Another aspect of the divine irony that we have seen repeatedly in the history of the use of the Bible within both Judaism and Christianity is that the Bible being used as a weapon against church and tradition had itself come from the arsenal of the church and had been preserved and protected by the tradition.

Jaroslav Pelikan
Whose Bible Is It?
The Bible Only

Progress is gradual and always builds off of a foundation

The dichotomy between tradition and insight breaks down under the weight of history itself. A “leap of progress” is not a standing broad jump, which begins at the line of where we are now; it is a running broad jump through where we have been to where we go next.

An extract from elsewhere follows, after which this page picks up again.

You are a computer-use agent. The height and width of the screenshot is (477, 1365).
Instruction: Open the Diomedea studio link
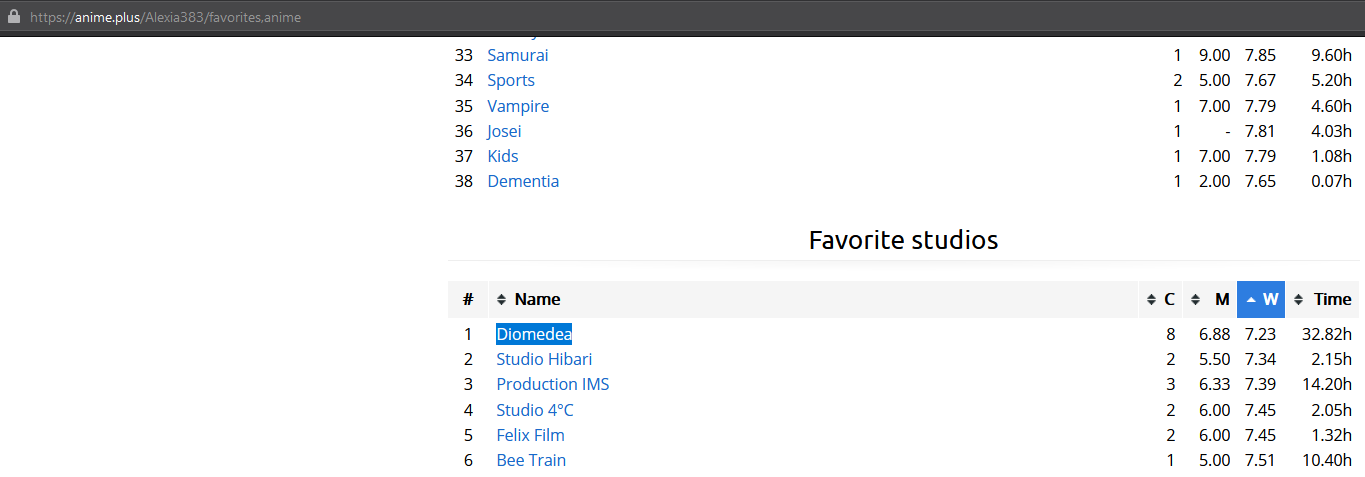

The growth of insight — in science, in the arts, in philosophy, in theology— has not come through progressively sloughing off more and more of tradition, as though insight would be purest and deepest when it has finally freed itself of the dead past. It simply has not worked that way in the history of tradition and it does not work that way now.

Jaroslav Pelikan
The Vindication of Tradition

The nature of the Christian to the Church is that of a child to a parent

We do well to recognize as infantile an attitude toward our parents that regards them as all wise or all powerful and that is blind to their human foibles. But we must recognize no less that it is adolescent, once we have discovered those foibles, to deny our parents the respect and reverence that is their due for having been, under God, the means through which has come the only life we have.

Jaroslav Pelikan
The Vindication of Tradition

Luther viewed himself as not bound by any form of Church authority

“I answer”, replied Luther, “that God once spoke through the mouth of an ass. I will tell you what I think. I am a Christian theologian and I am bound not only to assert but to defend the truth with my blood and death. I want to believe freely and to be a slave to no one, whether a council, university, or pope. I will confidently confess what appears to me to be true, whether it has been asserted by a Catholic or a heretic, whether it has been approved or reproved by counsel.”

Martin Luther
The Leipzig Debate, 1519

Luther did not want to bring schism on the Church

I do not like and I never shall like a schism. Since on their own authority the Bohemians have separated from our unity, they have done wrong, even if the Divine right had pronounced in favor of their doctrines; for the supreme Divine right is charity and oneness of mind.

…I repulse the charge of Bohemianism. I have never approved of their schism. Even though they had divine right on their side, they ought nor to have withdrawn from the Church, because the highest divine right is unity and charity.”